Performing basic troubleshooting for storage
Identifying storage contention issues
The adapter queue depth should be investigated; use esxtop -U or resxtop -U to check the number of requests.
To check the current queue or other storage controller settings; use vmkload – l | grep qla2xxx or lpfcdd, to change the storage controller configuration use esxcfg-module -s.
To get an idea how much data us being read or written per controller select the controller then disk read rate, disk write rate and disk usage from within the performance charts; selecting a stacked graph will show virtual machine vs. virtual machine consumption. You can also drill down into virtual machine itself to see virtual machine disk usage.
If one virtual machine is using too much disk I/O that other virtual machines are suffering disk latency problems then Disk.SchedNumReqOutstanding can help; this settings basically limits how many I/Os can be put in the storage controller driver queue per virtual machine. Disk.SchedNumReqOutstanding only applies to virtual machine using the same datastore and the VMkernel will need to have witnessed six I/O switches before throttling the number of requests each virtual machine can send.
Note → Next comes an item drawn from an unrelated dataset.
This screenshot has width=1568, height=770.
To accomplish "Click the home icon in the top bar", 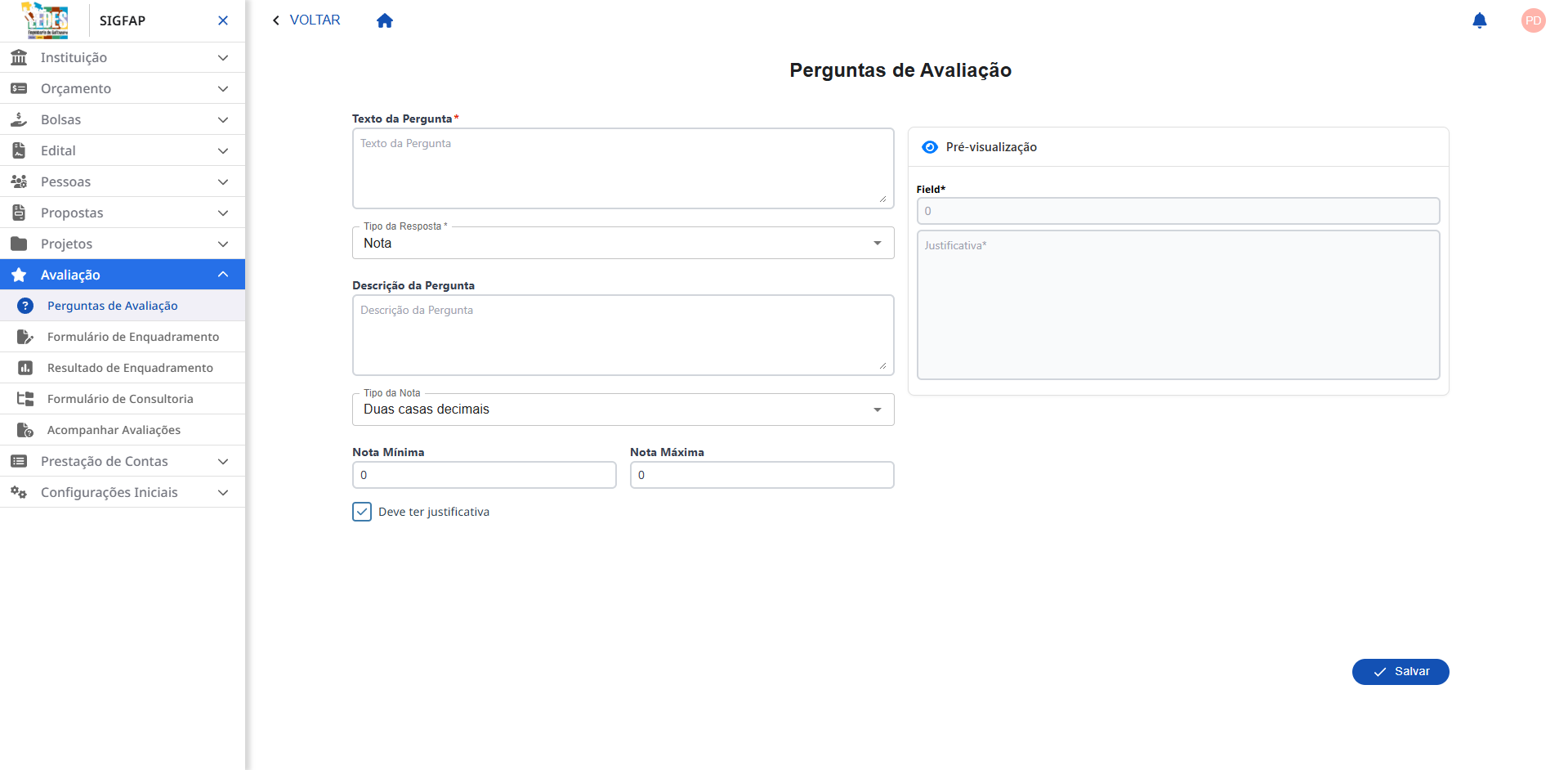I will [x=384, y=20].
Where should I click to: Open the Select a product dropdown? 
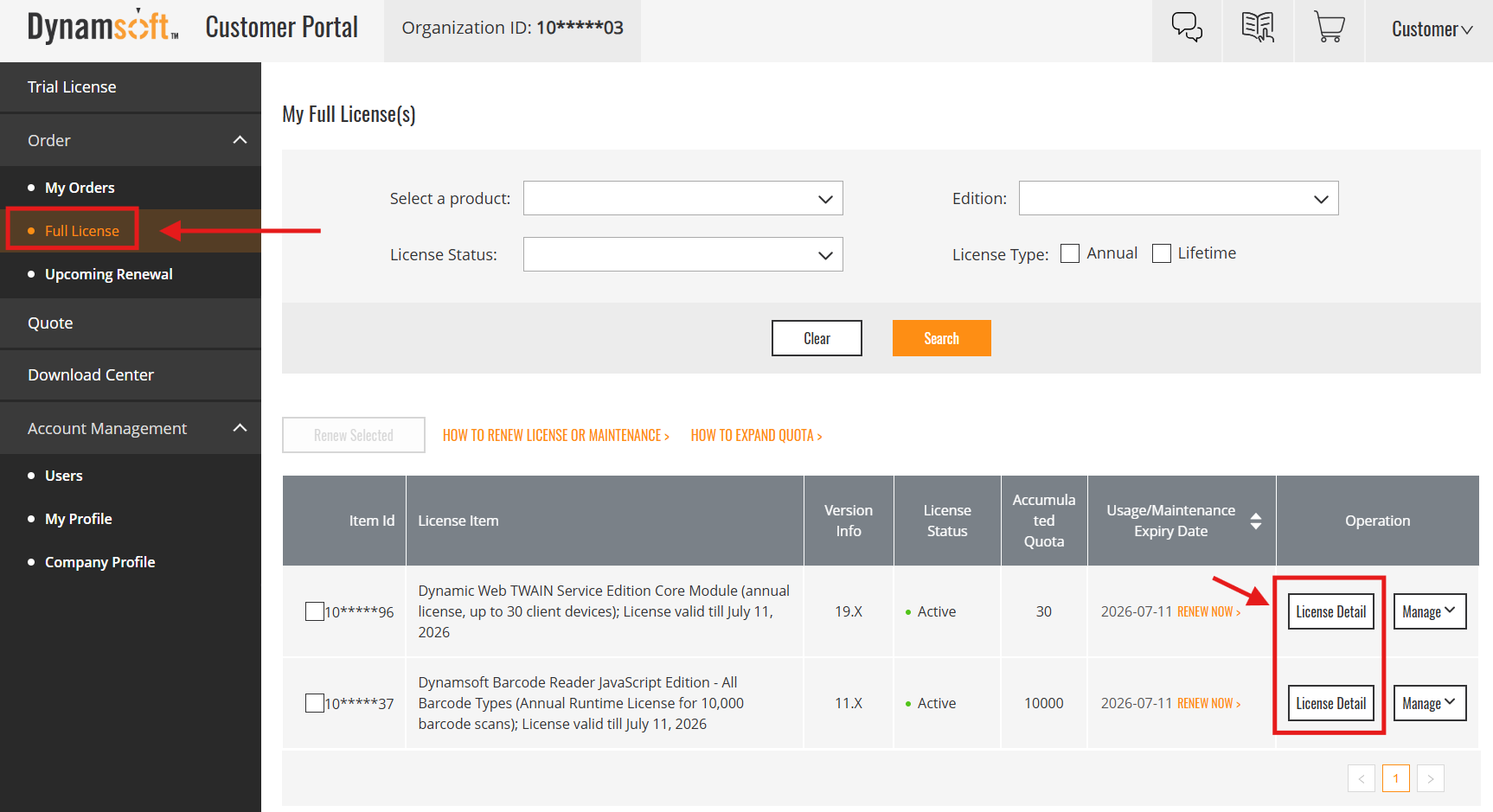tap(682, 198)
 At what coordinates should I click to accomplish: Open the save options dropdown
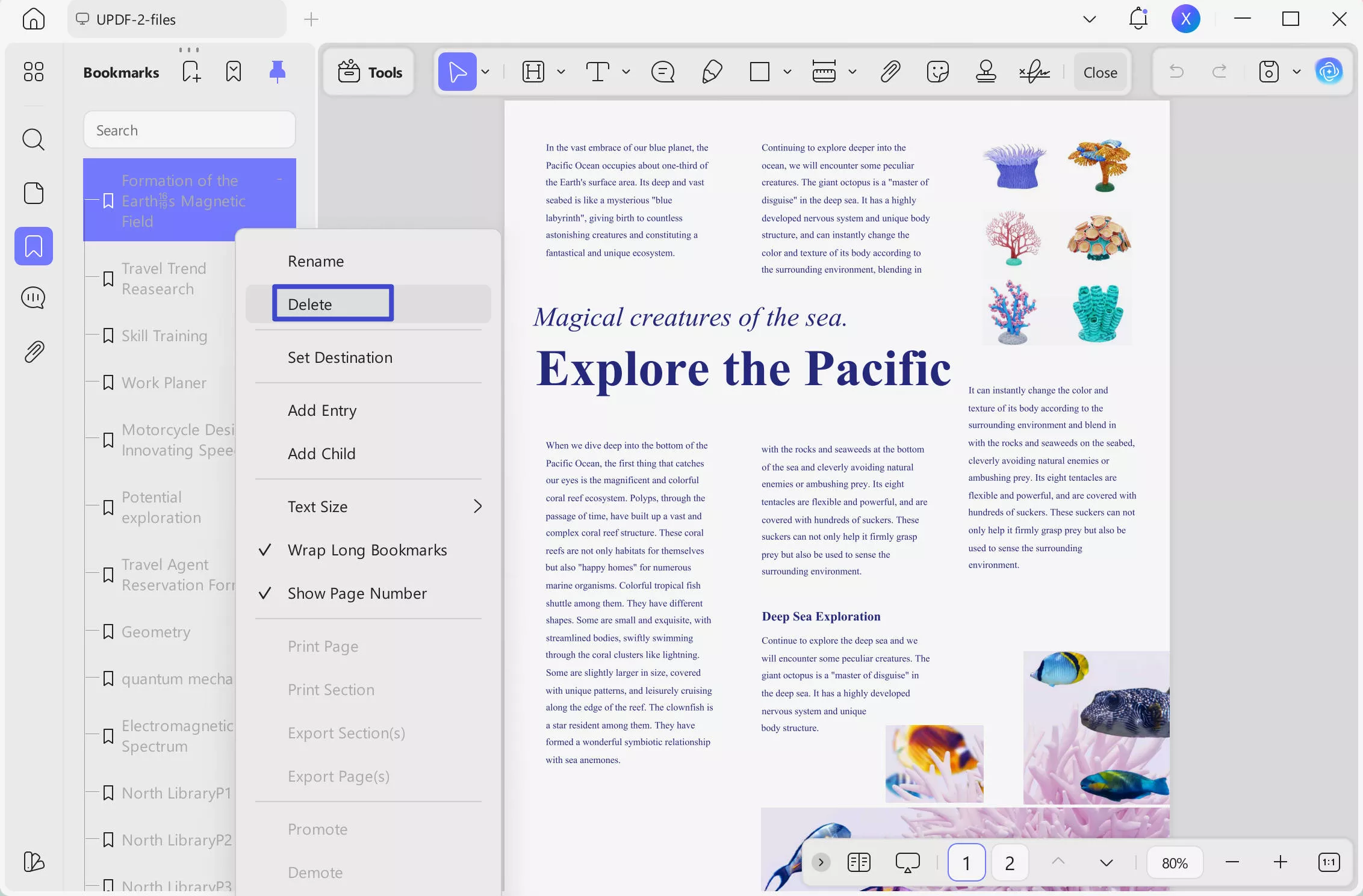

SCSI reservations are another area which can cause disk contention this is because each reservation causes the VMkernel to lock the datastore; SCSI reservations are caused by:
- Powering on a virtual machine
- snapshot creation
- snapshot or virtual disk growth
- deletion of files on the datastore
Identifying storage overcommitment issues
Overcommitment centres on thin provisioning; thin provisioning allows large disks to be created but only what is used to actually allocated out. This can lead to provisioned storage being greater than the datastore capacity; this is where VMware alarms come in handy; use datastore disk overallocation (%) trigger to alert when the percentage reaches on defined threshold.
Identifying storage connectivity issues
A simple way to monitor storage connectivity is to use the predefined alarm ‘cannot connect to storage’ has several triggers:
- Lost storage connectivity
- lost storage path redundancy
- degraded storage path redundancy
Datastore usage on disk is useful to alert on volumes reaching capacity.
Identifying iSCSI software initator configuration issues
iSCSI communication can use one or two VMkernel ports (two for redundancy) each with their own IP address; connectivity can be tested using vmkping.
The iSCSI initiator must be enabled and VMkernel ports configured in order to discover iSCSI targets. The iSCSI IQN must be configured correctly in order for the iSCSI appliance to mask the LUN correctly.
esxcli is used to configure VMkernel ports and uplinks.
esxcfg-vswitch -M <MTU> is used to configure the MTU of a vSwitch.
CHAP authentication is now supported at the host and or target iSCSI appliance; CHAP uses a preshared passphrase which should be documented.
Intepreting storage reports and storage maps
These reports show capacity, free space and snapshot space consumption.
Maps allow users to build storage maps using relationships between inventory and storage objects. Maps also has a zoom and export to Visio facility.